Bruni Prasske (38) hat zufällig geschafft, worum sich andere lange mühen. Im Februar gelang der Hamburger Sozialarbeiterin auf Anhieb ihr literarisches Debüt im rennomierten Hoffmann und Campe Verlag. „Mögen deine Hände niemals schmerzen“ ist eine Reiseerzählung aus dem Iran. In Oldenburg hat Bruni Prasske interkulturelle Pädagogik studiert und im Arbeitskreis Asyl Kontakte und dann tiefe Freundschaften zu Iranern geknüpft, deren Lebenswege sie auf ihren Reisen abtastete. Heute Abend um 20 Uhr wird sie im Oldenburger „Kulturzentrum Peter Friedrich Ludwig“ (Peterstraße 3) zu einer sinnlichen Lesereise einladen.

taz: Unser Bild vom Iran ist wesentlich geprägt von den Medien: Da wollen Mütter nicht ohne ihre Töchter weg, Salman Rushdie erhält Morddrohungen. Ein gewaltiges, gewalttätiges Land?

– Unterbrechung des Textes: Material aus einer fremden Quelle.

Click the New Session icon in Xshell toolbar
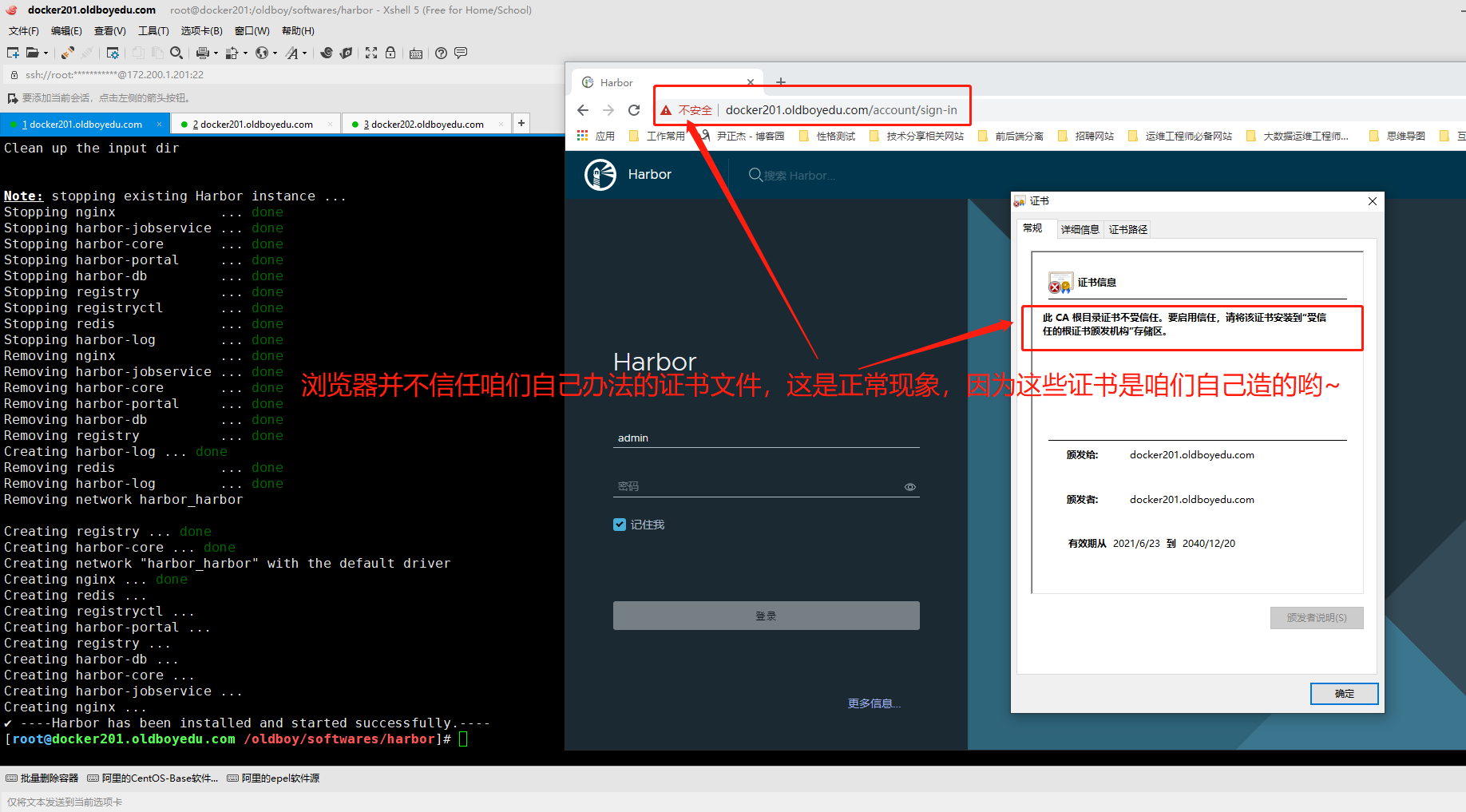The image size is (1466, 812). (13, 53)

Prasske: Man muss ganz klar trennen: einmal die Diktatur der islamischen Republik Iran, und dann das was die Menschen wollen, wie sie dort leben und wie sie sich auch Nischen suchen in dem System. Hinter dieser Mullah-Doktrin verbirgt sich etwas ganz anderes: Gastfreundschaft, Neugier, etwas Exotisches, Buntes und auch sehr Kritisches. Es gab keine Taxifahrt ohne abfällige Bemerkungen über das Regime. Was mich am meisten geprägt hat dort war die Erfahrung der Unfreiheit: Es wird vorgeschrieben was man öffentlich sagen darf und wie man sich dem anderen Geschlecht gegenüber zu verhalten hat. Ich hatte dort auch eine verbotene Beziehung und das war gefährlich.

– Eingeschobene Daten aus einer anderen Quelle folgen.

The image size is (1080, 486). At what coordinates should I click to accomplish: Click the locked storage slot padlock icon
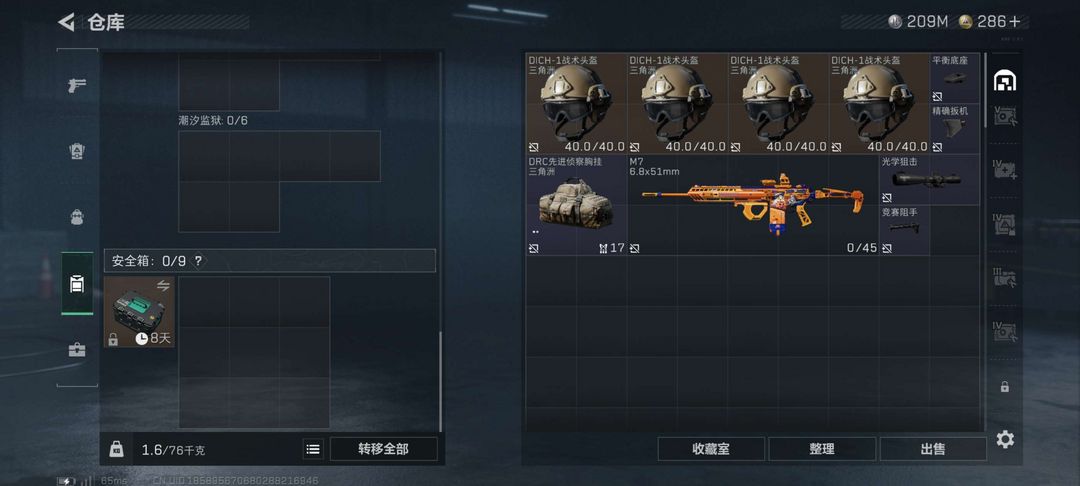tap(1004, 387)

Hat sich Ihr Blick auf Deutschland verändert?

Ja, all das hat mir gezeigt, was ein Leben in Freiheit bedeutet: Die habe ich hier in Deutschland bewusster genossen. Aber wir leben hier auch viel einsamer: Familien lösen sich auf, Frauen sind mit Kindern allein, alte Menschen sind allein. Dieser Zusammenhalt im Iran hat mich schon fasziniert.

Kate Millet war von 20 Jahren allein im Iran unterwegs und hat in ihrem Buch ein Bild von starken Frauen gezeichnet.

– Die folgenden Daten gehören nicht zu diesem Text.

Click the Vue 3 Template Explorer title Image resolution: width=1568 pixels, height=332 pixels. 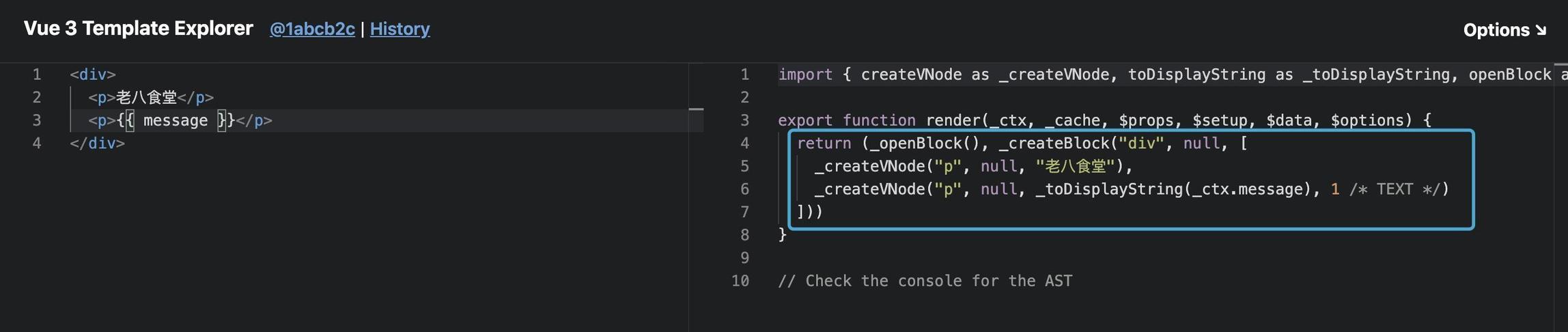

Im öffentlichen Leben habe ich viele selbstbewusste Frauen erlebt – auch in meinem Alter – die unverheiratet waren und ganz genau wussten, was sie wollten. Ein Schlüssel für die Frauen ist tatsächlich Bildung, und der Weg dahin scheint ihnen leichter zu fallen: Über die Hälfte der Studierenden im Iran sind Frauen, und die Anforderungen sind sehr hoch. Überall im Iran sieht man arbeitende Frauen, Frauen in Spitzenpositionen. Natürlich sind die Frauen durch die Gesetze des Islam in ihren Rechten eingeschränkt. In der Familie aber haben sie in der Regel das Sagen, und sie unterstützen sich gegenseitig. Es gibt dort eher eine weibliche Solidargemeinschft als hier, von der auch die Alten versorgt werden. Und niemand redet über Beziehungsprobleme. Das fand ich ungeheuer erleichternd. Aber das holte mich dann im ersten Zugabteil in Deutschland wieder ein.